AKB新曲MVの怪…なぜ外された初代じゃんけん女王

2014年11月07日 07時15分

省かれた?内田眞由美

 AKB48、38枚目のシングル「希望的リフレイン」(26日発売)のミュージックビデオ(MV)が波紋を広げている。前田敦子(23)、大島優子(26)ら卒業生を含めた11人の歴代センターが総出演!と思いきや“初代じゃんけん女王”に輝いたAKB48の内田眞由美(20)の姿が、どこにも見当たらないのだ。ファンの間からも「なぜ?」という声が噴出している。
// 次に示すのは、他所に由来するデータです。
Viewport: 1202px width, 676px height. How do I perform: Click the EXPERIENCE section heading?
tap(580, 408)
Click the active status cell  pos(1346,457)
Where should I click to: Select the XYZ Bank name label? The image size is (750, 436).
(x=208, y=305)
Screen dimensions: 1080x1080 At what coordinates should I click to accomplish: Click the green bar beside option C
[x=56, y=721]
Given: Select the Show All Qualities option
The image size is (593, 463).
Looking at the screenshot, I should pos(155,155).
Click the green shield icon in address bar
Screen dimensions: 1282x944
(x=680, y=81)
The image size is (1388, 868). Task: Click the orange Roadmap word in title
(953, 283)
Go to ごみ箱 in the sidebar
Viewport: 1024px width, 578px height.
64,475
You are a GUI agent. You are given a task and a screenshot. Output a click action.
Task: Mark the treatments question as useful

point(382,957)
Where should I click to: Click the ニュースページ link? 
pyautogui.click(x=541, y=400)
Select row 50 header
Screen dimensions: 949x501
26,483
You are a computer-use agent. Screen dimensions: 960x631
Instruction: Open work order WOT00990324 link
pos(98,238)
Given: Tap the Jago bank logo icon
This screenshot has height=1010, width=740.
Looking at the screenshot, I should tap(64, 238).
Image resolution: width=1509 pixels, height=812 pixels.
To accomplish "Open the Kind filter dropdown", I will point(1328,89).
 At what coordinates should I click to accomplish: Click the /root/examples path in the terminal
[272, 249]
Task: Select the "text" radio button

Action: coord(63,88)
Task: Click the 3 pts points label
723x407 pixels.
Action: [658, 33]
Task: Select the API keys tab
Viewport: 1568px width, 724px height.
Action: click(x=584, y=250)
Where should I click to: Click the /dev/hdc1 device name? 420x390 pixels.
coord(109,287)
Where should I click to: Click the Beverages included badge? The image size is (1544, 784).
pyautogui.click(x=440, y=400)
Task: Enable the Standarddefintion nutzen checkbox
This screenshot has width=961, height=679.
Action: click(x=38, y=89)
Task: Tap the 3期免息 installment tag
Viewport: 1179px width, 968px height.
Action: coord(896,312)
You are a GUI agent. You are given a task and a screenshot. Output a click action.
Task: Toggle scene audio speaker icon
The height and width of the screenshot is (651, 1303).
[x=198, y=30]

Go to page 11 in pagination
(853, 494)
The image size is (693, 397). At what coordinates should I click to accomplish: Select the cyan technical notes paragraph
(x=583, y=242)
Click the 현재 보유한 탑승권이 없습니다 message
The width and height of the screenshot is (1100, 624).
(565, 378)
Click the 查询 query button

その理由を追跡してみると――。

 解禁された「希望的リフレイン」のMVは、謎の集団に追い掛けられるセンター経験者たちが全力で逃げながら、黄金のマイクが入ったバッグを次々と受け渡していく内容。最初に逃げるのは2006年2月のインディーズデビュー作「桜の花びらたち」で初代センターを務めた総監督・高橋みなみ(23)だ。そして卒業したセンター経験者の前田、大島、篠田麻里子(28)、板野友美(23)、現役センター経験者の松井珠理奈(17)らによる豪華リレーのアンカーは、今回の新曲で、センターを担う渡辺麻友(20)と宮脇咲良(16)が務めた。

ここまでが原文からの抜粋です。